New Environmental Resource Permit Rules
Florida’s water resources are regulated pursuant to the Environmental Resource Permit (ERP) program under Part IV of F.S. Ch. 373. This broad regulatory program went into effect on October 3, 1995, and applies to activities that involve the alteration of surface water flows, including new activities in uplands that generate stormwater runoff from upland construction, as well as dredging and filling in wetlands and other surface waters. The program covers everything from residential and commercial development in wetlands and uplands, to construction of roads, to certain agricultural alterations that impede or divert the flow of surface waters.1
ERP applications are processed by either the Department of Environmental Protection (DEP) or one of the state’s five water management districts in accordance with the division of responsibilities specified in operating agreements between DEP and the individual water management districts.2 The ERP program is in effect throughout the state.3
Each of the five water management districts has historically had different rules for processing ERPs. The rules of each of the water management districts were also adopted by DEP and are utilized by DEP in processing permits. While the environmental criterion was substantially the same in all the water management districts, the processing and administration varied.

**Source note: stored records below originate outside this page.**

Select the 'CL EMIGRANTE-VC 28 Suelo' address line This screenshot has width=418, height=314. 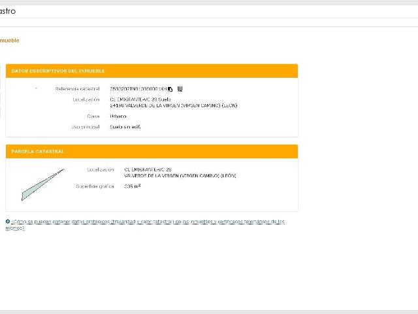point(140,99)
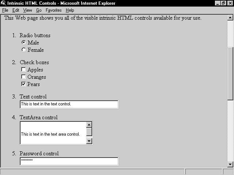Enable the Oranges checkbox
The width and height of the screenshot is (234, 175).
24,77

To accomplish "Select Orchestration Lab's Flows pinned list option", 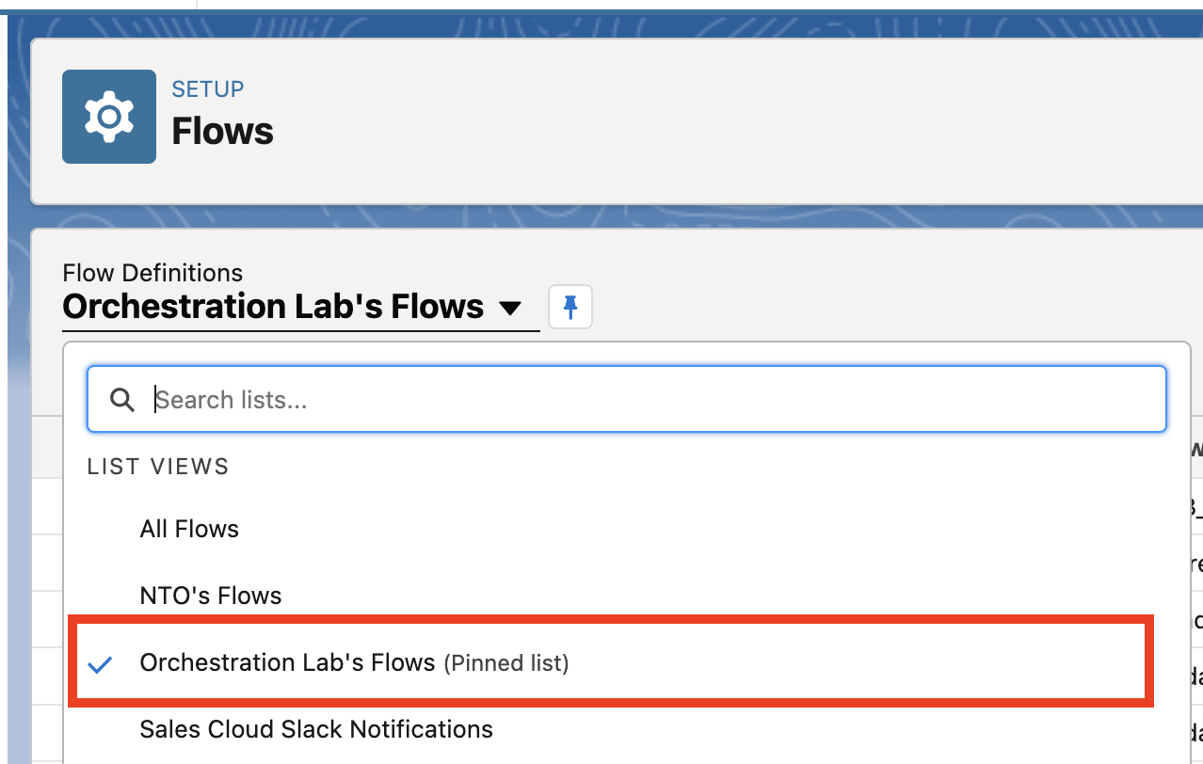I will [287, 663].
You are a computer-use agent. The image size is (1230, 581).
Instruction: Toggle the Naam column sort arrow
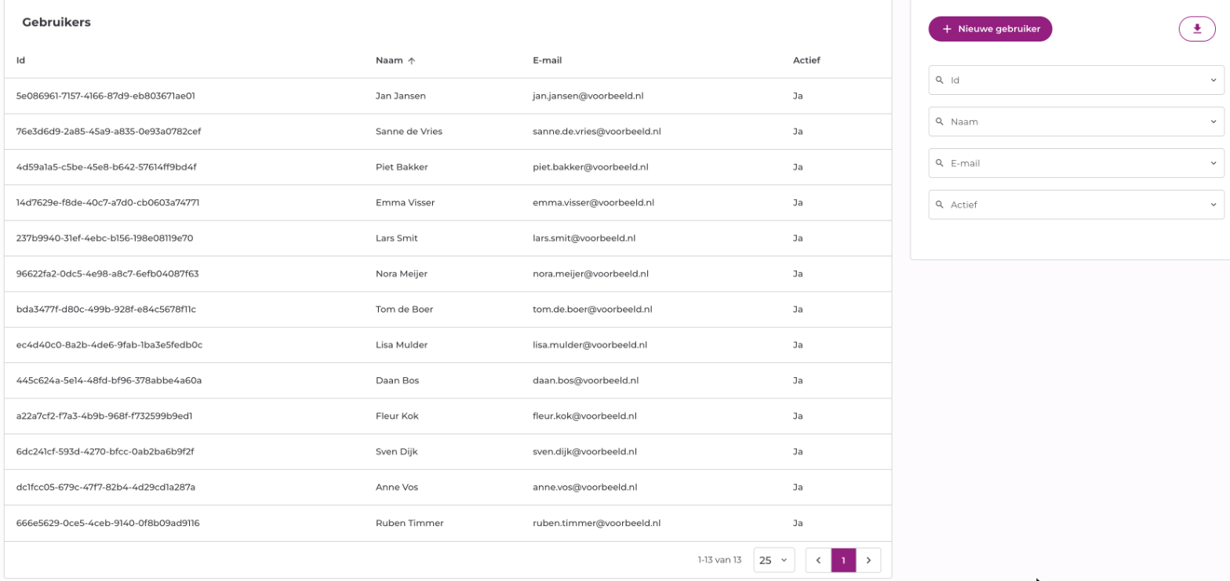[x=411, y=60]
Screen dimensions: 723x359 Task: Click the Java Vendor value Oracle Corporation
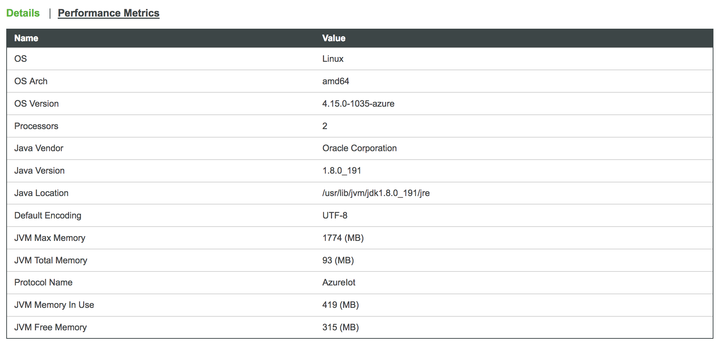(360, 148)
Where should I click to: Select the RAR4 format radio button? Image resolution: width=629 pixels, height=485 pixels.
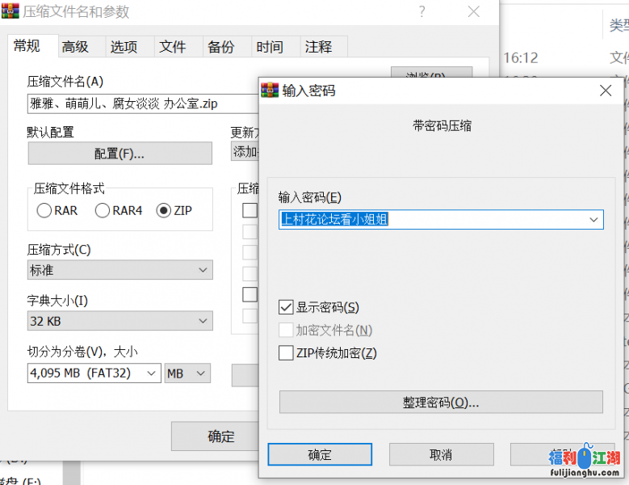[x=103, y=211]
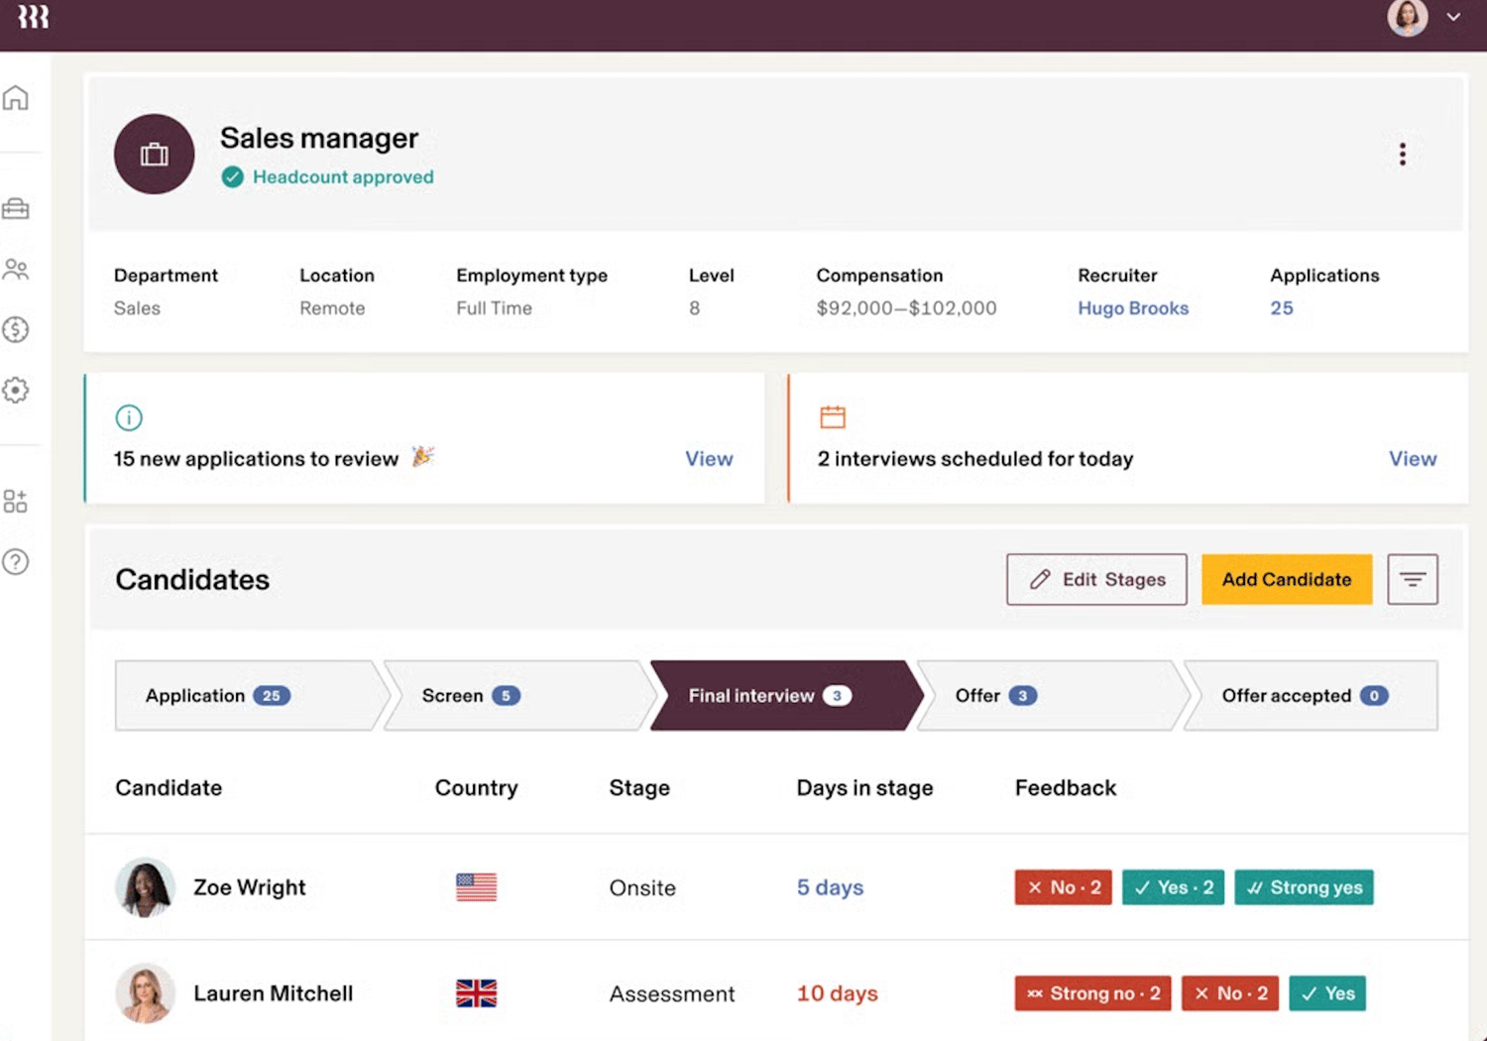
Task: Open the Home icon in sidebar
Action: tap(16, 97)
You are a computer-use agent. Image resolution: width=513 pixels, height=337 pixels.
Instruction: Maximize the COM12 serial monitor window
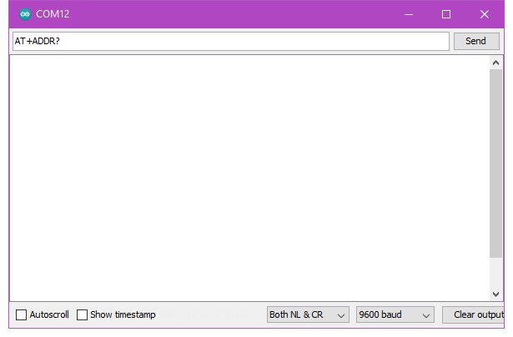click(x=446, y=14)
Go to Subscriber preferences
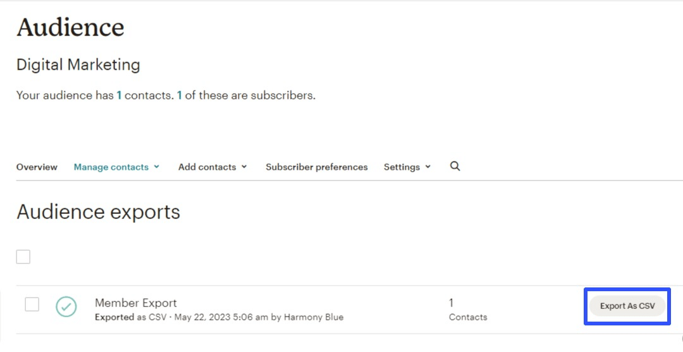 [x=317, y=167]
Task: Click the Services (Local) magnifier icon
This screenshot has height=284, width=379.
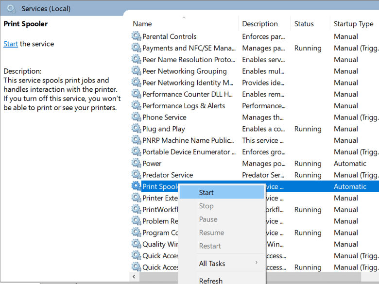Action: point(11,8)
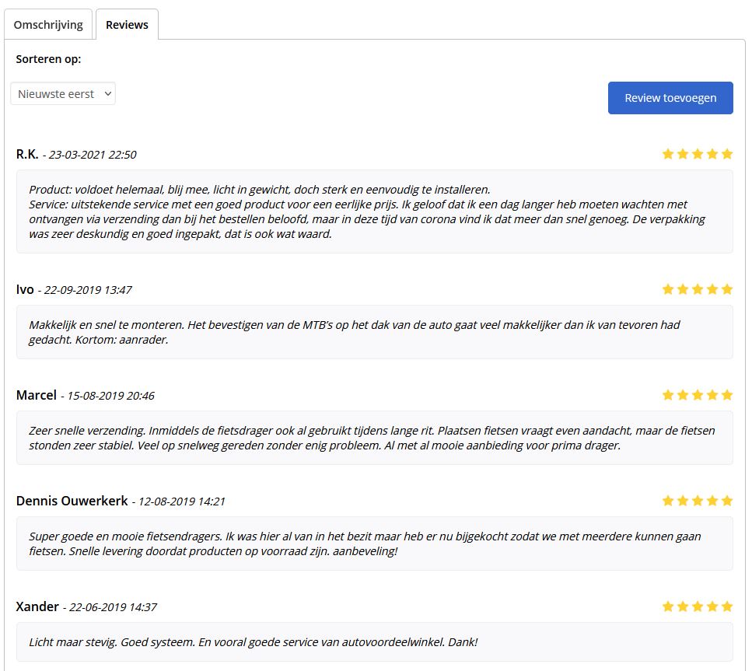The image size is (752, 671).
Task: Click Xander's review text box
Action: click(x=375, y=641)
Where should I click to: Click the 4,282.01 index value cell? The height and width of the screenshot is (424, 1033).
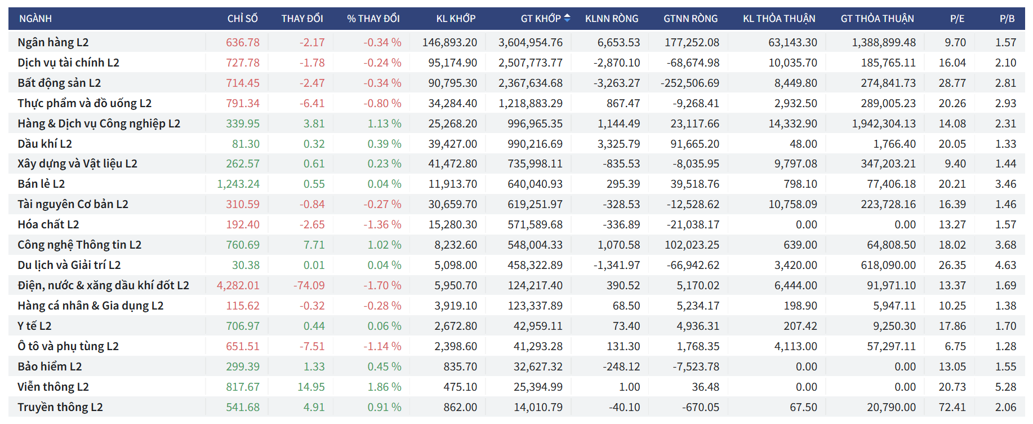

Water quality and quantity regulations were designed to achieve substantially the same goals, but varied among the water management districts, due largely to physical and natural differences. Florida is a complex and unique state with two distinct climate zones. One is the subtropical or temperate zone that covers the majority of the peninsula, and the other is the tropical zone that extends from south of Lake Okeechobee to the Florida Keys. Because of this, plant and animal life, ecosystems, surface water, groundwater, and precipitation vary throughout the state. Florida also has 7,700 lakes, 50,000 miles of rivers and streams, and 700 springs that vary in diversity throughout the state.4 Added to this diversity are the unique wetlands known as the Everglades.5
In September 2011, the Florida Senate Committee on Environmental Preservation and Conservation issued an interim report suggesting that the legislature direct DEP to develop and adopt a statewide ERP rule to set forth a more consistent approach to regulation, but still allow for flexibility for the unique characteristics of each water management district.6 In 2012, recognizing the merit of the recommendations in this interim report, the legislature adopted HB 7003. This bill, which is codified in F.S. §373.4131,7 directed DEP, in coordination with the five water management districts, to initiate rulemaking to adopt a statewide ERP rule.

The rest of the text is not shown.